Assignment: Pictures must not appear in the copy. Reproduce exactly, and only, the lines from the one with "Task: Click the location pin Germany icon" through the end of the data below.
___ Task input
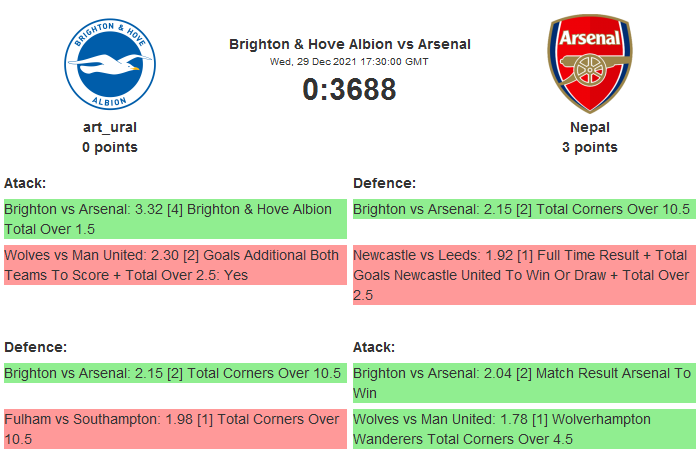This screenshot has width=700, height=460.
Task: Open the Nepal player name
Action: pos(589,127)
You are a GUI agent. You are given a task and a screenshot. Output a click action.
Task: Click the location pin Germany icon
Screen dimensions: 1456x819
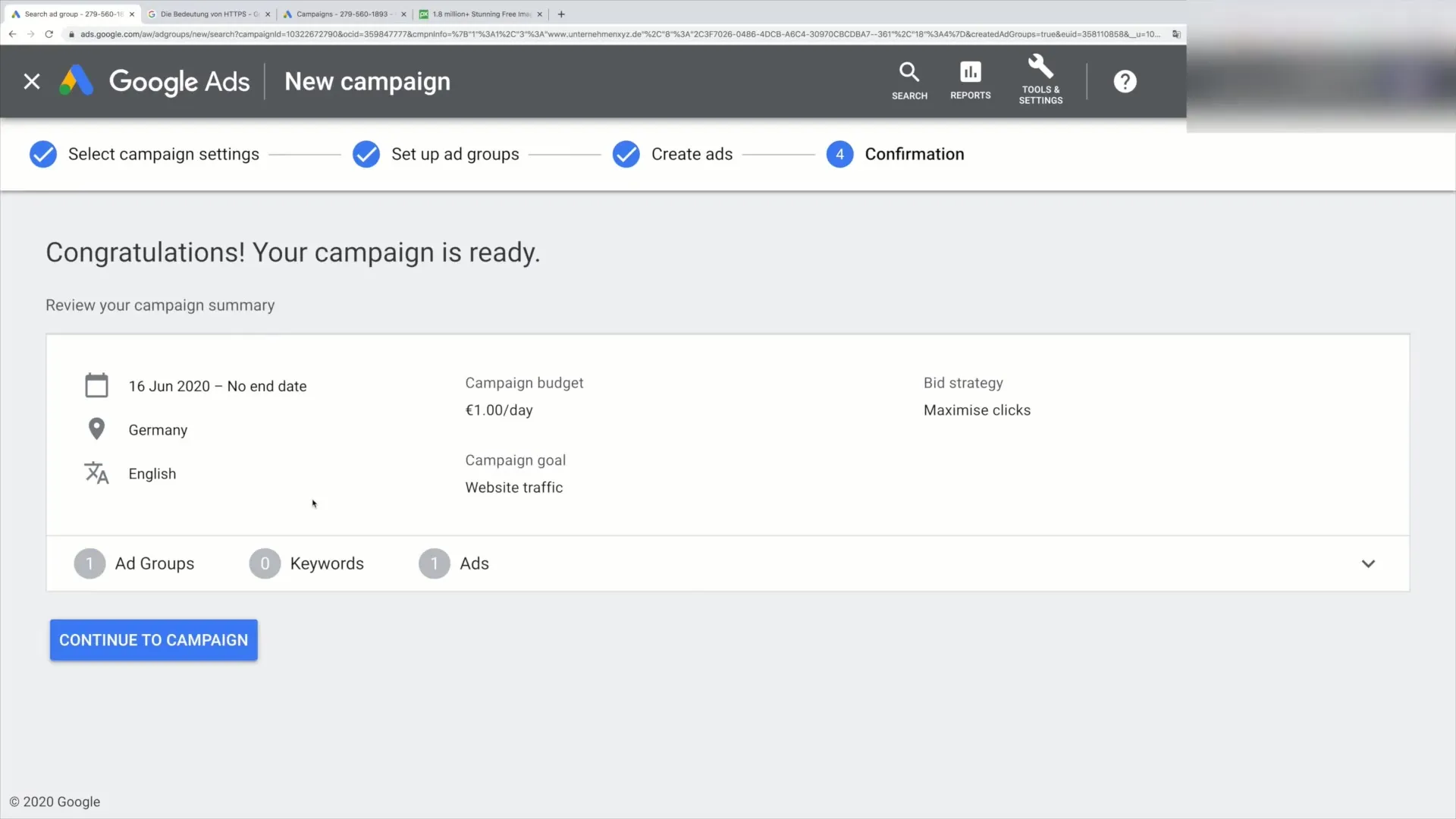point(97,429)
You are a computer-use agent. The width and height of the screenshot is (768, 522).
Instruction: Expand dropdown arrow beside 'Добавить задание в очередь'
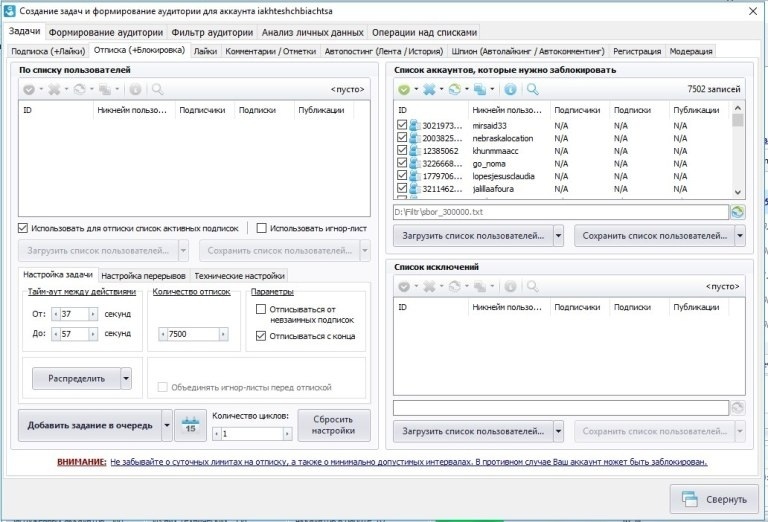coord(167,425)
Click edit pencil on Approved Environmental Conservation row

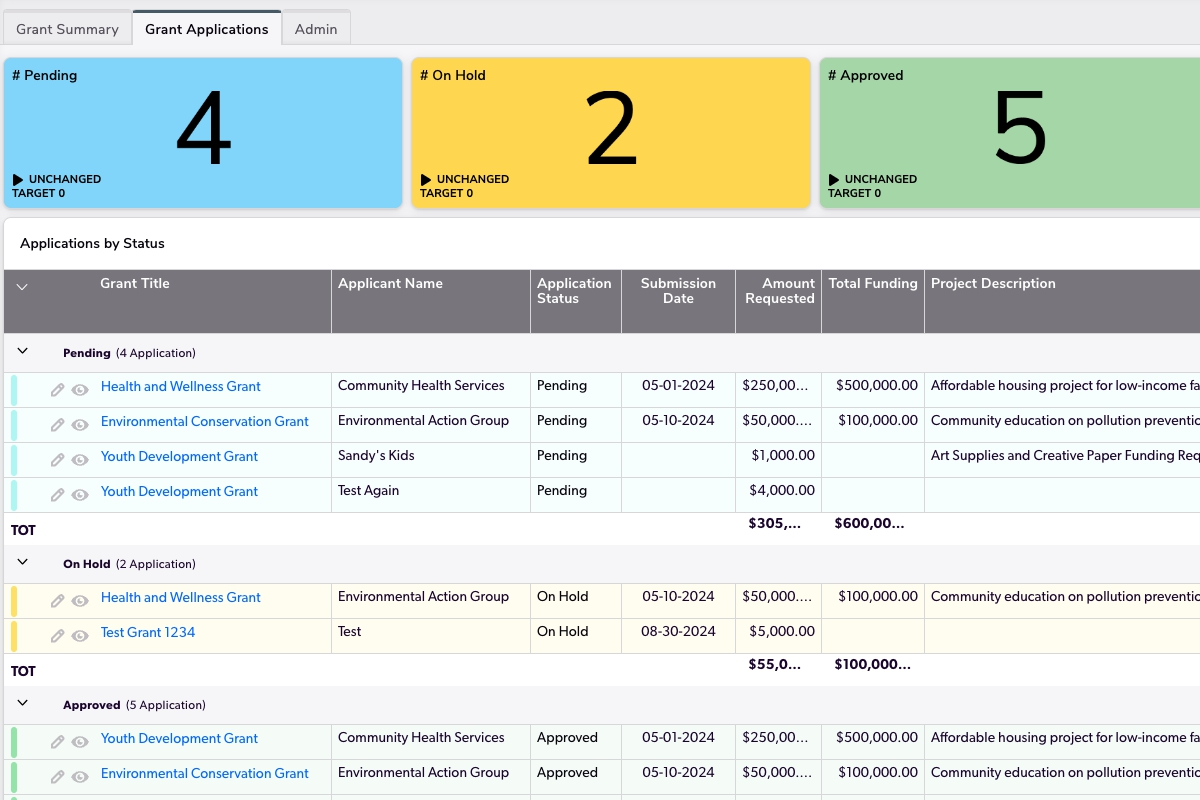[58, 777]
______
Answer to this problem:
Task: Click the location pin Germany icon
Screen dimensions: 1456x819
point(97,429)
You are a computer-use agent. The width and height of the screenshot is (768, 522).
Instruction: Expand dropdown arrow beside 'Добавить задание в очередь'
coord(167,425)
Click edit pencil on Approved Environmental Conservation row

[58, 777]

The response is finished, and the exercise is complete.